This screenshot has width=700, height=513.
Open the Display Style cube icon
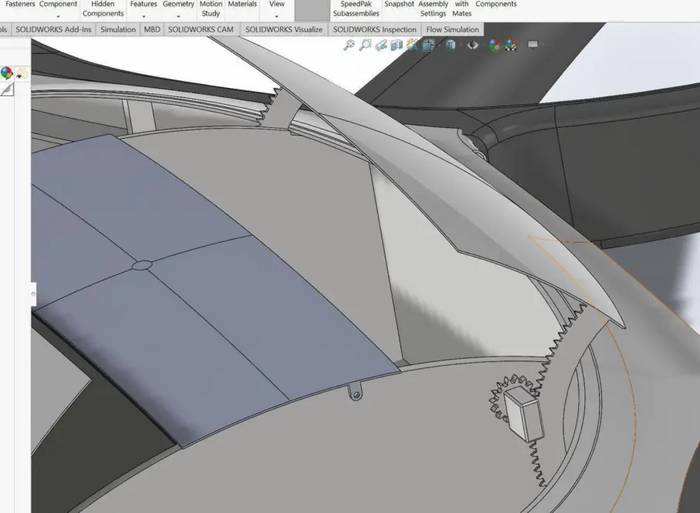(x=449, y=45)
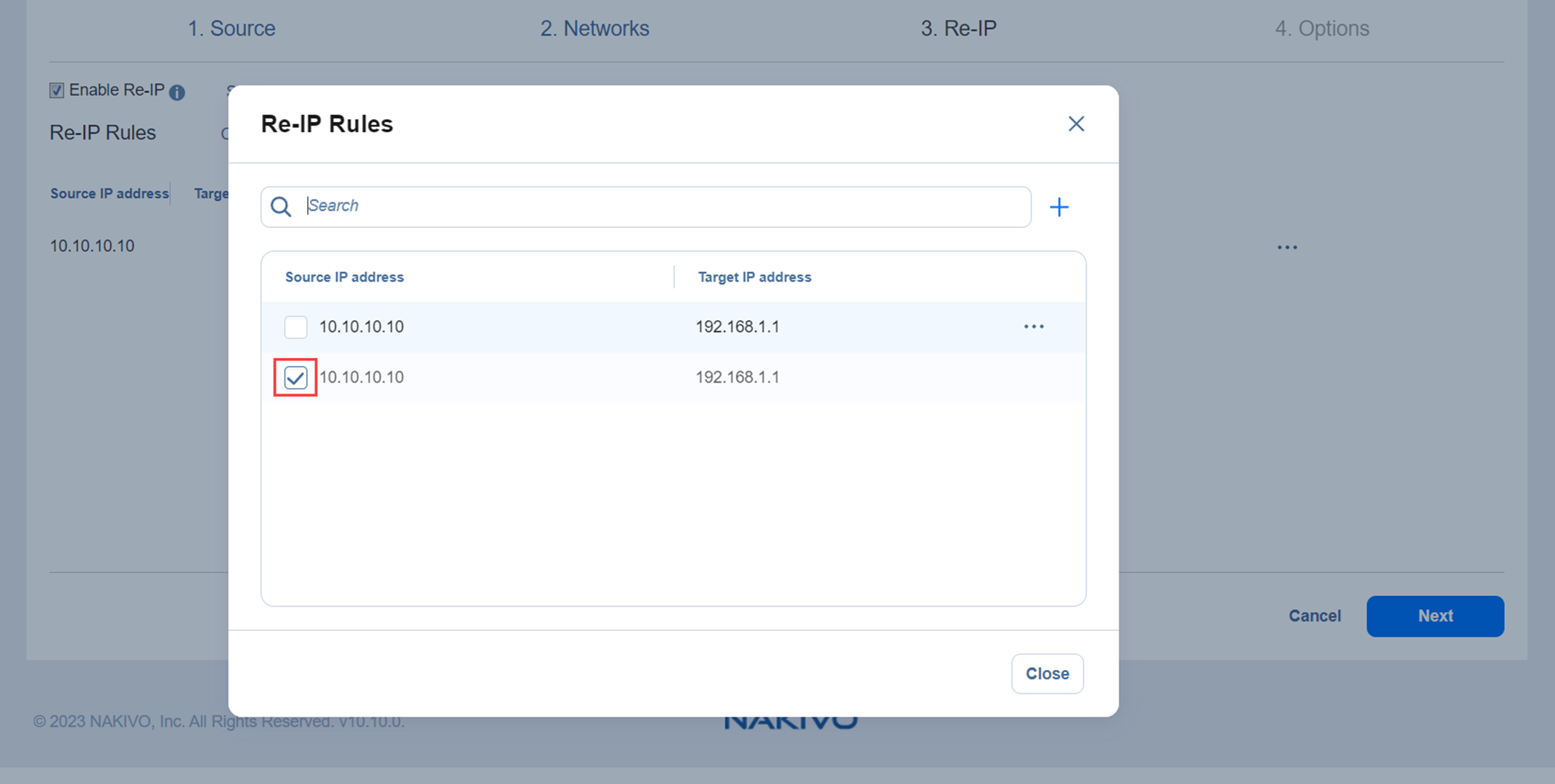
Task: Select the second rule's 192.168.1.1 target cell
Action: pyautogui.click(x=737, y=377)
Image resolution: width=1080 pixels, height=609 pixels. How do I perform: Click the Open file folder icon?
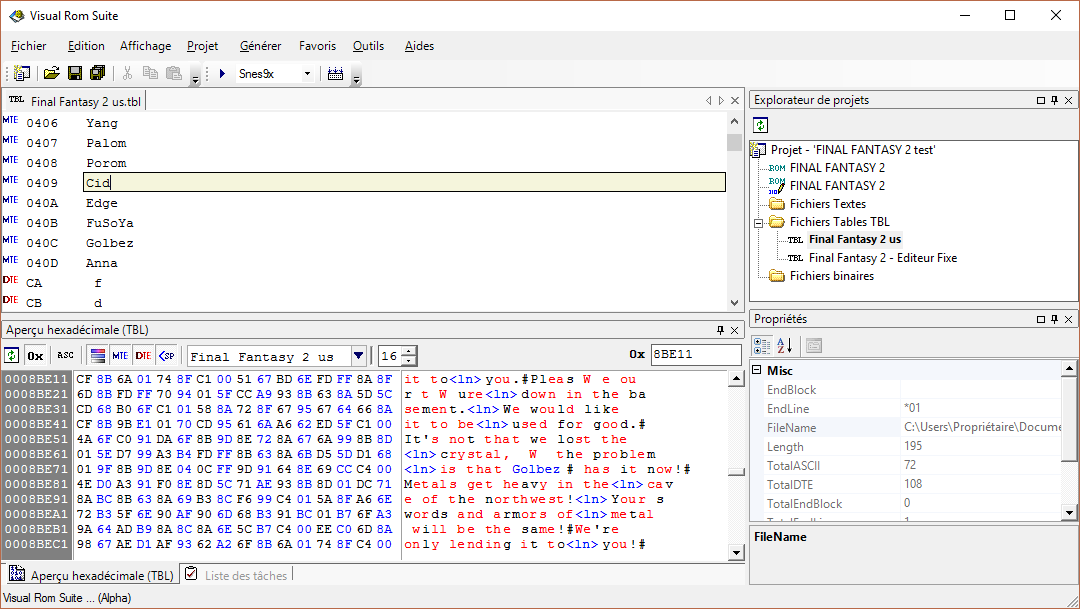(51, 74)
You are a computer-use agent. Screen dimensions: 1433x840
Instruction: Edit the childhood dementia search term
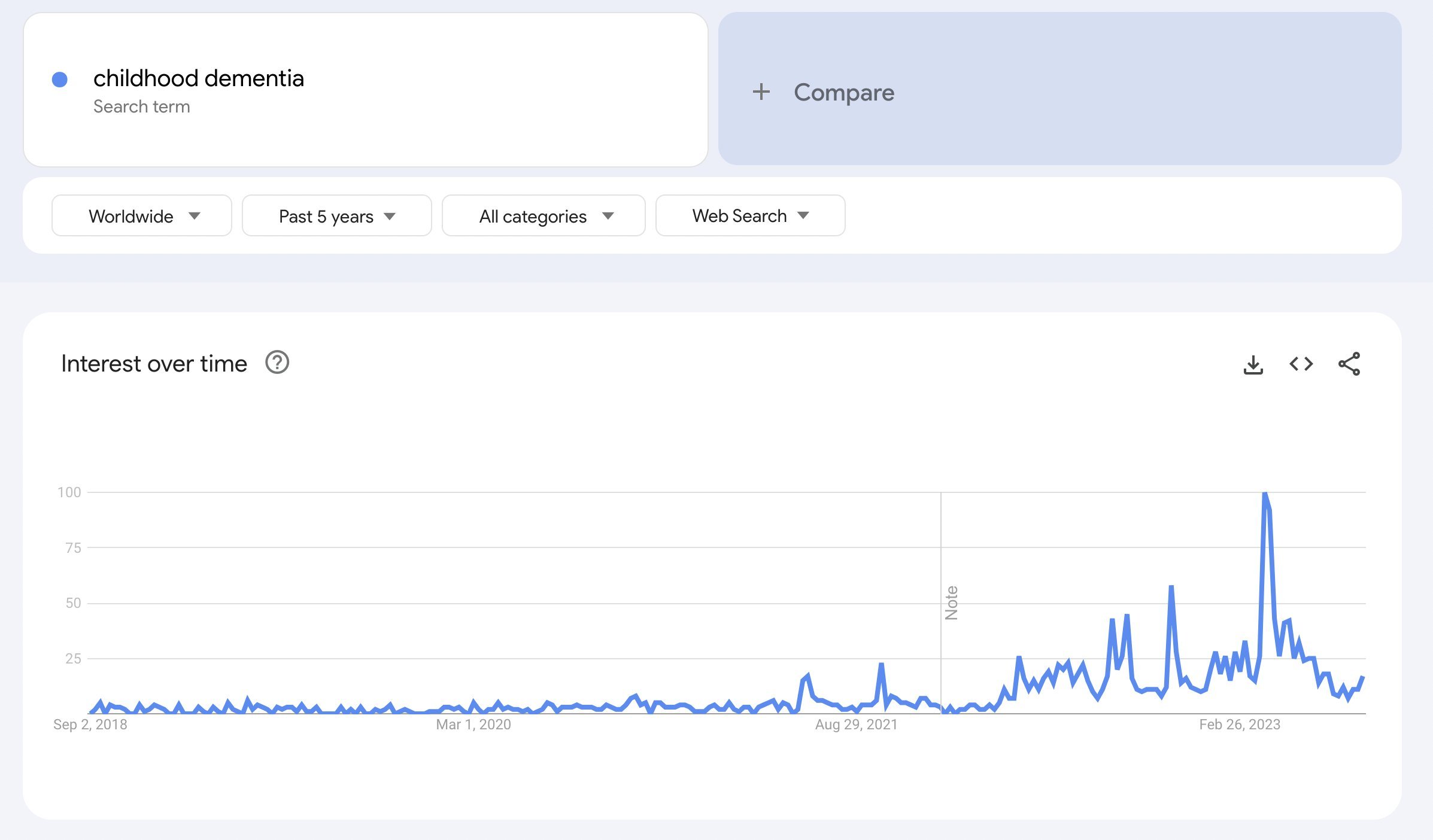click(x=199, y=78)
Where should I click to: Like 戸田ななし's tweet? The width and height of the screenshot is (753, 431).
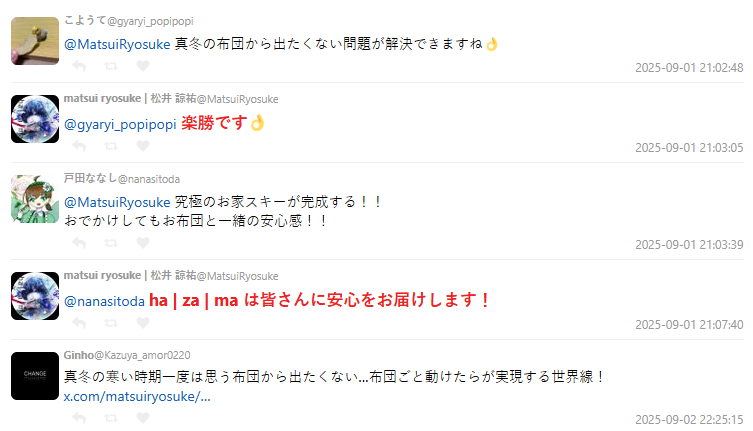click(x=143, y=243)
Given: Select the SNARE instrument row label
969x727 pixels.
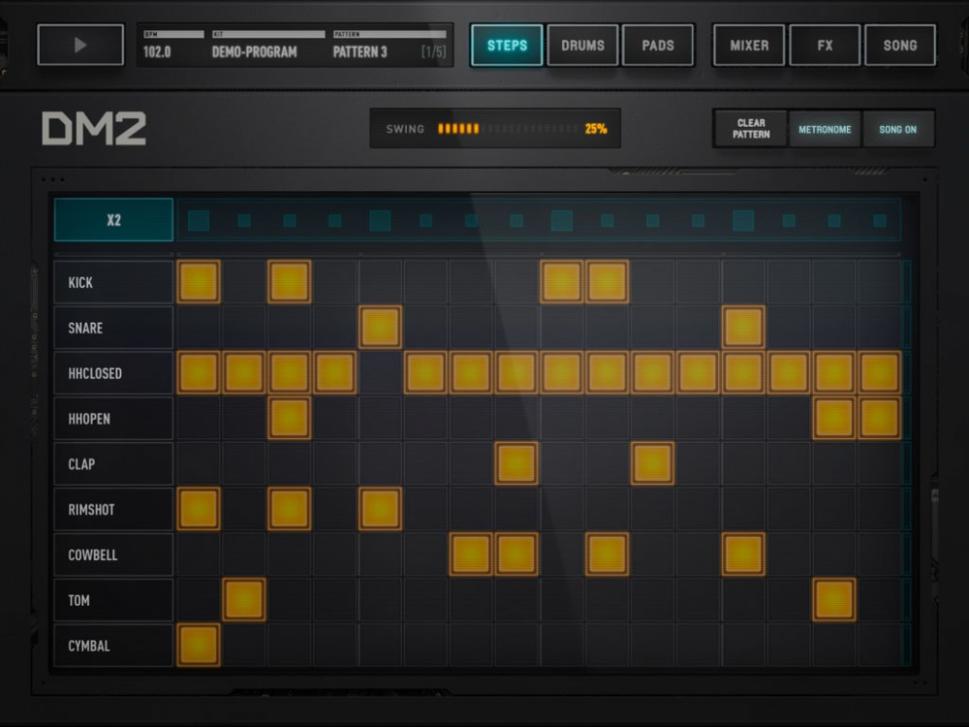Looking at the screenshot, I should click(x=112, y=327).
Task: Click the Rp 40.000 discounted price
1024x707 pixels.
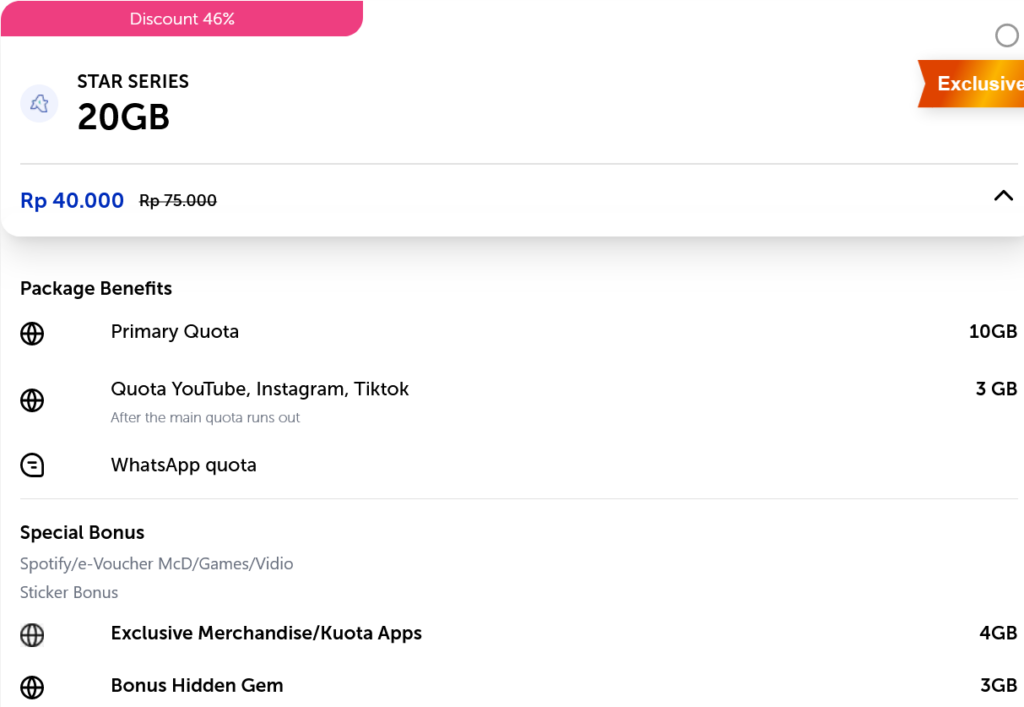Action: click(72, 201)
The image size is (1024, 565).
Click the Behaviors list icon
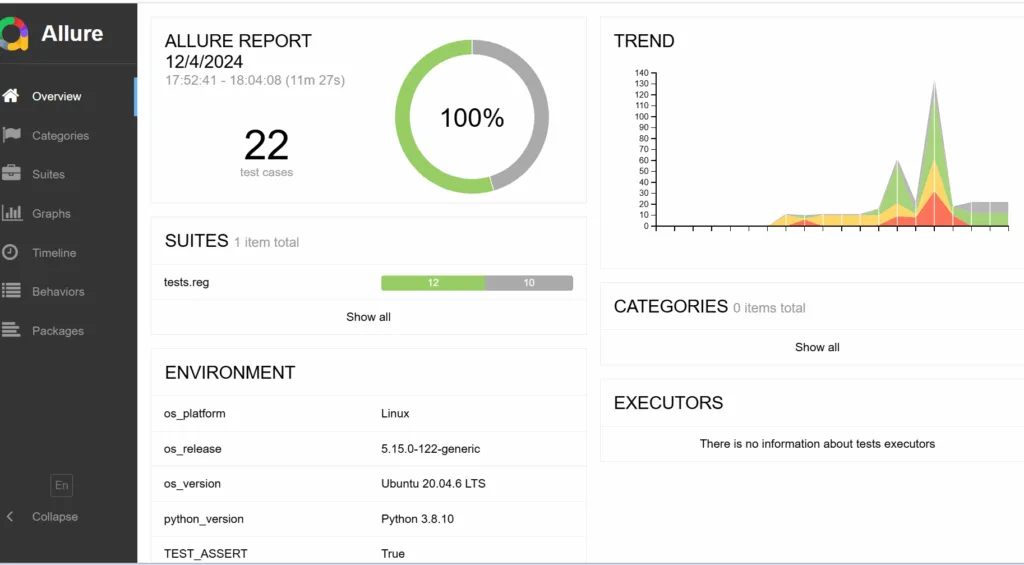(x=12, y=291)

==========

Stated task: Lay out every line of the items above as a Markdown table with the columns "Row" and "Line", numbering the rows and skipping any blank lines. Leave out the pictures.

Result:
| Row | Line |
|---|---|
| 1 | This screenshot has width=700, height=513. |
| 2 | Open the Display Style cube icon |
| 3 | (x=449, y=45) |
| 4 | Task: Select the second rule's 192.168.1.1 target cell |
| 5 | Action: pyautogui.click(x=737, y=377) |
| 6 | Image resolution: width=1080 pixels, height=609 pixels. How do I perform: Click the Open file folder icon? |
| 7 | (51, 74) |
| 8 | You are a computer-use agent. Screen dimensions: 1433x840 |
| 9 | Instruction: Edit the childhood dementia search term |
| 10 | click(x=199, y=78) |
| 11 | Where should I click to: Like 戸田ななし's tweet? The width and height of the screenshot is (753, 431). |
| 12 | click(x=143, y=243) |
| 13 | Given: Select the SNARE instrument row label |
| 14 | 969x727 pixels. |
| 15 | Looking at the screenshot, I should click(x=112, y=327). |
| 16 | Task: Click the Rp 40.000 discounted price |
| 17 | 1024x707 pixels. |
| 18 | Action: click(72, 201) |
| 19 | The image size is (1024, 565). |
| 20 | Click the Behaviors list icon |
| 21 | (x=12, y=291) |